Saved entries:
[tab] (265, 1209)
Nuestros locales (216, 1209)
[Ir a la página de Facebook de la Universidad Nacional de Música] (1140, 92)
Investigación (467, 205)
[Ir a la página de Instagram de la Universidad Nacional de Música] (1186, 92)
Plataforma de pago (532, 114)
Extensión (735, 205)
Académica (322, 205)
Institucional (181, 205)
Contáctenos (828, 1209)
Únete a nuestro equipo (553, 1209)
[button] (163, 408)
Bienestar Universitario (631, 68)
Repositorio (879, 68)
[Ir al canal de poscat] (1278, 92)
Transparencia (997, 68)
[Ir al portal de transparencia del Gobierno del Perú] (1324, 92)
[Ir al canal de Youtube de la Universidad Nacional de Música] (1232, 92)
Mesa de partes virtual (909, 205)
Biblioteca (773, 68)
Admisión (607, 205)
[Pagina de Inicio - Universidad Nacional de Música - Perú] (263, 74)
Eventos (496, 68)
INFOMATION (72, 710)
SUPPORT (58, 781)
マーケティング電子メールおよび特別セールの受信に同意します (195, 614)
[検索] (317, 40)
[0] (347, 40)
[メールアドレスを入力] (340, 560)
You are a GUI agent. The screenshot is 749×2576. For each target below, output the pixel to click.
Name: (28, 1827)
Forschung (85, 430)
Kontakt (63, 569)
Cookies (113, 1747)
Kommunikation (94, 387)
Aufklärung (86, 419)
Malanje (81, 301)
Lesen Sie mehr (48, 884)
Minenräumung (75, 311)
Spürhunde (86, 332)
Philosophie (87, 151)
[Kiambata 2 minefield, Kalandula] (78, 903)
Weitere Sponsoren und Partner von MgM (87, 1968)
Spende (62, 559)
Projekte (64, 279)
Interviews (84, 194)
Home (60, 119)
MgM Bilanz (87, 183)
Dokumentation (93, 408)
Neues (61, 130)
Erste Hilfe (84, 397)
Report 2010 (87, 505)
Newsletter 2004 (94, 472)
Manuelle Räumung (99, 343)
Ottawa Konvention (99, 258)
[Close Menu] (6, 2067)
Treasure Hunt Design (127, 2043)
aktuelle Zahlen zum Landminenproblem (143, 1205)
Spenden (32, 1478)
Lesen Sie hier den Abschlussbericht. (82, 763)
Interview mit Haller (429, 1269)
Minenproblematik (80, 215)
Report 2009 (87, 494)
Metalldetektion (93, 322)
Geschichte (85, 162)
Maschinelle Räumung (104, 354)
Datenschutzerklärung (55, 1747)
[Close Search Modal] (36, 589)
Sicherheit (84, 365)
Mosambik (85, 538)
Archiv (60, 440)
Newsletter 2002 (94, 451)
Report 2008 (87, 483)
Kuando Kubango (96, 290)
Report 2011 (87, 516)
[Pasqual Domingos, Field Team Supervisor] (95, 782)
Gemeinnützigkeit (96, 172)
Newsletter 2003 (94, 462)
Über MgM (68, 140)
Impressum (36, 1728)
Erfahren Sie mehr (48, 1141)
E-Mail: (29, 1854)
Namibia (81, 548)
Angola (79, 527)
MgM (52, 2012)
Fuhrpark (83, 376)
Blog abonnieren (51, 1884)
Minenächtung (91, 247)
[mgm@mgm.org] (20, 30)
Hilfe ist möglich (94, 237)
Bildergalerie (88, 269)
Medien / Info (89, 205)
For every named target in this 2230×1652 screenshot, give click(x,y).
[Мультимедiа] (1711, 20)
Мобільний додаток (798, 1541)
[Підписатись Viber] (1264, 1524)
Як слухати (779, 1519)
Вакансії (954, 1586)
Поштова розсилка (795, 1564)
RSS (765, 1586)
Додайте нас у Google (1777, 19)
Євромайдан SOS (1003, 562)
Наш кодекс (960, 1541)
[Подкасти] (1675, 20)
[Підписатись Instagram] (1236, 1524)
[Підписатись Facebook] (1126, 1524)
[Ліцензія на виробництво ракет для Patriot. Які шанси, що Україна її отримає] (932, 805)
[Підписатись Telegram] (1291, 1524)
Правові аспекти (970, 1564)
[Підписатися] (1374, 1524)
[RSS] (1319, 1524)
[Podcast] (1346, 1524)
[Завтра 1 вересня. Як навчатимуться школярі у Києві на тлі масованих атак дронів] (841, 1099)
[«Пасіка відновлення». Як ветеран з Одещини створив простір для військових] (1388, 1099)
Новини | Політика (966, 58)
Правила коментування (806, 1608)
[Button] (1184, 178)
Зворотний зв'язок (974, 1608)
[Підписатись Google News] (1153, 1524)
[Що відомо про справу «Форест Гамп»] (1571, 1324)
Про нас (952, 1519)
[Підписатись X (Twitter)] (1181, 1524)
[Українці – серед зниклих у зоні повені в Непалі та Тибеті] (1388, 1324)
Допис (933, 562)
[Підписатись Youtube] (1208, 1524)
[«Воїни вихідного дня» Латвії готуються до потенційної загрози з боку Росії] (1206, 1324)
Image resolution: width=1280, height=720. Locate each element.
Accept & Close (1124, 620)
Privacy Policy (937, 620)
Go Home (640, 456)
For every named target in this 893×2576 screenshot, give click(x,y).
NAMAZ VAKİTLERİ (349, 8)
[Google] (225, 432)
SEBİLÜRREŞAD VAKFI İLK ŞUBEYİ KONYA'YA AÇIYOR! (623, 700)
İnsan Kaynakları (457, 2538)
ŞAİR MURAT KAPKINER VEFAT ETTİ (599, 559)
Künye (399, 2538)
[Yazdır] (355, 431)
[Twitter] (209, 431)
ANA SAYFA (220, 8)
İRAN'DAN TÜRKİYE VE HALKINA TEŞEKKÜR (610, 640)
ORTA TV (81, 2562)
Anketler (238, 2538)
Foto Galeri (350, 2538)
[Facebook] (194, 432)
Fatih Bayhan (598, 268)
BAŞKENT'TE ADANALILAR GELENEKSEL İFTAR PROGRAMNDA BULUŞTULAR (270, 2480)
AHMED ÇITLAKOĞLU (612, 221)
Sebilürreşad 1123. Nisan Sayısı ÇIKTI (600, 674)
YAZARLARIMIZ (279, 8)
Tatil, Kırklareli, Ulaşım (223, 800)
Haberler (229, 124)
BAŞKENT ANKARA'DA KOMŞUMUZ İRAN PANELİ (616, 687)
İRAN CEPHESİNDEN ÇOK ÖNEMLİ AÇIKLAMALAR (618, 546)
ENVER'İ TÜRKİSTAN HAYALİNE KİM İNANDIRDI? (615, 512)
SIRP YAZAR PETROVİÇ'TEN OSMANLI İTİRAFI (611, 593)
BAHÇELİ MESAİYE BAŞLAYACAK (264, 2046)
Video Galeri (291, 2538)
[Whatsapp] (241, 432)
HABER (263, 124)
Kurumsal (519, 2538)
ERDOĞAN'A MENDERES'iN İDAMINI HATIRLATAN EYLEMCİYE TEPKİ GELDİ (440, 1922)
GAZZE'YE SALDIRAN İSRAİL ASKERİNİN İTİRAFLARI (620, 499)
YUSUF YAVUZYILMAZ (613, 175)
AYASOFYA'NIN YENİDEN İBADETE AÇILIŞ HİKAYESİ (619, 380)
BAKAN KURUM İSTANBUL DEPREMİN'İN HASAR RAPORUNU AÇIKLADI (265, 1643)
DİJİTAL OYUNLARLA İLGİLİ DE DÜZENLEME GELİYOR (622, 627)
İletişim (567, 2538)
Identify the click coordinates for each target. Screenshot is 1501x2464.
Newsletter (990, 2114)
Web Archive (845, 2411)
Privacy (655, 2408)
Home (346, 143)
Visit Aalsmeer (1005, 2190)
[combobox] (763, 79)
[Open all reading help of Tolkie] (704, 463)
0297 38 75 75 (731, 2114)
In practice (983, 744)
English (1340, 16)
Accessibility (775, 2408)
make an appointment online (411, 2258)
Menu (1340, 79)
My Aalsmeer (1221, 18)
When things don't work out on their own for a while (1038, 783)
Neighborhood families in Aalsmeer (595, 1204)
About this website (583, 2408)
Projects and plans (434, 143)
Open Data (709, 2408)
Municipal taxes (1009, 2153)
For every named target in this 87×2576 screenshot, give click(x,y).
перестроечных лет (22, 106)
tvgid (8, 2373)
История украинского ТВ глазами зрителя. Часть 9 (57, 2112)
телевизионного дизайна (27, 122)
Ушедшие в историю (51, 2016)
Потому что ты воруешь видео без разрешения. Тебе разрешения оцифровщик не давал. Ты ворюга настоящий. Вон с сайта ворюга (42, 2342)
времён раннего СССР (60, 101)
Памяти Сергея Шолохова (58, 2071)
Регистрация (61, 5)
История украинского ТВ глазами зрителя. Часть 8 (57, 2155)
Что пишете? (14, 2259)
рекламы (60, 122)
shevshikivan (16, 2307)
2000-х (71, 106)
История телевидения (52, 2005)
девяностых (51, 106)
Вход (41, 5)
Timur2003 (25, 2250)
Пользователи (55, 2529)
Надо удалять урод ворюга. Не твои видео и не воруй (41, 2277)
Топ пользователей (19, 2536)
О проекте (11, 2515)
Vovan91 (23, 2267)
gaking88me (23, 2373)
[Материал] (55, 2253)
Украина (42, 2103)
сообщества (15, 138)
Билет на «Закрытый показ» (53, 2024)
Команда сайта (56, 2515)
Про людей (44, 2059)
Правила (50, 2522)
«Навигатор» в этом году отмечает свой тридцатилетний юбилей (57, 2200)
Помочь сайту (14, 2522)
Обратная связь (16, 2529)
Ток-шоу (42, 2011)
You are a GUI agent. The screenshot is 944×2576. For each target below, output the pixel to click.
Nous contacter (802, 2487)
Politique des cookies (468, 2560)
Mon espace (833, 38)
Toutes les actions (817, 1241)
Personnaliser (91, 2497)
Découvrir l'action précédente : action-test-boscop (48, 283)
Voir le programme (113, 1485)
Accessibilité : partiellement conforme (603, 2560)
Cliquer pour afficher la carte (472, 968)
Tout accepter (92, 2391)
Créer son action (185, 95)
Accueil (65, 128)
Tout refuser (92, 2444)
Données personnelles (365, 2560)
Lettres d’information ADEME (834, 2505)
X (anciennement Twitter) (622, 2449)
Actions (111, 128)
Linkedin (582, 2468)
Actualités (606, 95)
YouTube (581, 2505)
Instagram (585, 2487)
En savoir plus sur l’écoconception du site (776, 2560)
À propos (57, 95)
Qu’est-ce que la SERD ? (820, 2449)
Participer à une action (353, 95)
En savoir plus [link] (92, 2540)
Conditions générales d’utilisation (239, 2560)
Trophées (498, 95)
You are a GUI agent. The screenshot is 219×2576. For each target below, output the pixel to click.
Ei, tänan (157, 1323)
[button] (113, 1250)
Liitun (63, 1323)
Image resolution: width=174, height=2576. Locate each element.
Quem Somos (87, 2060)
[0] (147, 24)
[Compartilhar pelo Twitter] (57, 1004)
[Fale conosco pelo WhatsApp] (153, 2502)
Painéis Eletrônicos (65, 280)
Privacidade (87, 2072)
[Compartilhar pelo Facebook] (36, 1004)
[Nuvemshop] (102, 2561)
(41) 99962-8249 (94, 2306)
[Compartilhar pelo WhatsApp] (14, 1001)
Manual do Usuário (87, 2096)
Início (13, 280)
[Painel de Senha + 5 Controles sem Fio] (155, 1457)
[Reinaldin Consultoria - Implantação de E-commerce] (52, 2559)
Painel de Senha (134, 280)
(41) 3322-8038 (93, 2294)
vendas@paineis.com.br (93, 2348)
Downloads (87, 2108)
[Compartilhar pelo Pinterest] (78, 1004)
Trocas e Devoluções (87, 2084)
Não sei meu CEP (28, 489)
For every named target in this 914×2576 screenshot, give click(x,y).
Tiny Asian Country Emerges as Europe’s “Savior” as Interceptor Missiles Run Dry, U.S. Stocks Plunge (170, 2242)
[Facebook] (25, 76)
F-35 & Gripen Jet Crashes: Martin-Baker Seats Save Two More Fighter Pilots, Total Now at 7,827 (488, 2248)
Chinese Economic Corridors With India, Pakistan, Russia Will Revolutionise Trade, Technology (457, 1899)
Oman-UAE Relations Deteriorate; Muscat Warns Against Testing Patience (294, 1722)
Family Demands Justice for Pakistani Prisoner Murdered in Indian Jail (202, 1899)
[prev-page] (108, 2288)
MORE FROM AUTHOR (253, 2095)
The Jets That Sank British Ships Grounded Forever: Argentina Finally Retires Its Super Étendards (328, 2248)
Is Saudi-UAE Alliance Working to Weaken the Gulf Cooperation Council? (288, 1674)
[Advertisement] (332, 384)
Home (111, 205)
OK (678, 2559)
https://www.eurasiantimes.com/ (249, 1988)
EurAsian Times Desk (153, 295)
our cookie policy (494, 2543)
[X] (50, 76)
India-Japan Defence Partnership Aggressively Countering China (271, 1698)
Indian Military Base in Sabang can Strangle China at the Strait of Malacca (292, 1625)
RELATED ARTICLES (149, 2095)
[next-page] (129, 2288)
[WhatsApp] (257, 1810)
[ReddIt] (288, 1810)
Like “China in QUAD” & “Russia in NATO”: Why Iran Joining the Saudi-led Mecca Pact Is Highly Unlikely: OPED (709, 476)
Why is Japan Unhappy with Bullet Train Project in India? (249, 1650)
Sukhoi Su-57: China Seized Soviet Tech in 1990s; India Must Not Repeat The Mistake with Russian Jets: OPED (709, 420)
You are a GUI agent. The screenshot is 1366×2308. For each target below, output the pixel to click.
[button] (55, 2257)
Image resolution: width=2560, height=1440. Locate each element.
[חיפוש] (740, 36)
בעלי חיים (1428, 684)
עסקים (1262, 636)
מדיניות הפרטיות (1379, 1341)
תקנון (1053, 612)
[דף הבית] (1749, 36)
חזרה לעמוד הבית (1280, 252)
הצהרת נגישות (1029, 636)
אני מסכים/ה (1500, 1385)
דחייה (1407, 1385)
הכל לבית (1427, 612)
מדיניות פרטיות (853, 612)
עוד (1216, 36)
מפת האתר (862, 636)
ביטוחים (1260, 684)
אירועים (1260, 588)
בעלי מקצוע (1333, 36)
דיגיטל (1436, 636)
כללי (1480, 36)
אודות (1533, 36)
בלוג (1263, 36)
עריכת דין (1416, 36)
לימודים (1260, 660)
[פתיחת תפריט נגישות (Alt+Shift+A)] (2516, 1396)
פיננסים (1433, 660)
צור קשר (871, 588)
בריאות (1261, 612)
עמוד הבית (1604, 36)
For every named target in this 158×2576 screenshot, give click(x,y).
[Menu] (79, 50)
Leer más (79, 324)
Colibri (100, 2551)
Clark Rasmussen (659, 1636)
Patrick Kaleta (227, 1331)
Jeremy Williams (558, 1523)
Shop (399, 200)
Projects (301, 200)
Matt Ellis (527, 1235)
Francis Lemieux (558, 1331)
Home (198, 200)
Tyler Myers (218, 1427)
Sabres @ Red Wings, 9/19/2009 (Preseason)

**DESCRIPTION OF THE TASK**: Scan the records above for the lines holding "Projects and plans (434, 143)" and "Ушедшие в историю (51, 2016)". Transcribe those two and every line between them word for word, and no others.

**ANSWER TO THE PROBLEM**:
Projects and plans (434, 143)
Open Data (709, 2408)
Municipal taxes (1009, 2153)
For every named target in this 87×2576 screenshot, give click(x,y).
перестроечных лет (22, 106)
tvgid (8, 2373)
История украинского ТВ глазами зрителя. Часть 9 (57, 2112)
телевизионного дизайна (27, 122)
Ушедшие в историю (51, 2016)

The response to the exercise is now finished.